3. Research the organisation
Before applying, make sure you research you chosen organisation thoroughly, exploring their website and social media channels. You can also contact the employer to ask specific questions, and to show you are especially interested. You could also view the LinkedIn profiles of those already working in your desired roles or organisations to get an idea of the experience you may benefit from gaining before you apply.
4. Make the most of support available at LSE
In addition to making the most of your academic department’s resources and support, you can access a selection of LSE Careers resources to help you make your application the best it can be:
- Read our sector webpages on international organisations
- Watch our video all about how to make your CV as effective as possible
- Book a discussion or practice interview with one of our careers consultants
5. Build your narrative
Before applying, get your career story straight – take a look at your CV and experience and prioritise what is relevant to the job description, and make sure you write your cover letter to the person specification. This will also help shape your interview preparation.

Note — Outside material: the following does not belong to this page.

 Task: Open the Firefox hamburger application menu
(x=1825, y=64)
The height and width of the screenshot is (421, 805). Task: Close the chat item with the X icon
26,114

6. Remember that ‘relevant experience’ is subjective
When it comes to applying for roles, it’s about having something to contribute and being genuine, rather than experience in a specific organisation, field, or role. Even if you have little experience, describe the skills you gained and tasks you worked on, or write about your dissertation in relation to the role you’re applying for. The most important thing is to be able to show how your experience links to what the organisation you’re applying to does.
7. Use university as an opportunity to gain knowledge and experience
University is a safe space to hone your skills and broaden your understanding of the sector – for example, you might like to have a go at writing blogs and articles in the area you’re interested in. You can also ask your professors if they offer voluntary work to help you gain experience, and sometimes doing a master’s counts as work experience – so check with the individual employer!
8. If you don’t succeed, ask for feedback and try again
As well as not being afraid to try again, getting feedback on your application or interview can be really useful when applying for positions in the future.
9. Attend events and network with speakers and attendees
Speaking to current employees of organisations you’re interested in will help you understand what these organisations might look for in prospective employees, as well as what you can expect from working there. Speaking to a range of people could also help broaden your horizons and give you new career ideas you perhaps hadn’t considered before.
10. Remember there’s no ‘best time’ to apply
As mentioned previously, some organisations will only advertise their opportunities on their website and may be accepting applications on a rolling basis. This means two things: one, apply as soon as you can in case applications close early and two, regularly check the websites of the organisations you’re interested in for opportunities.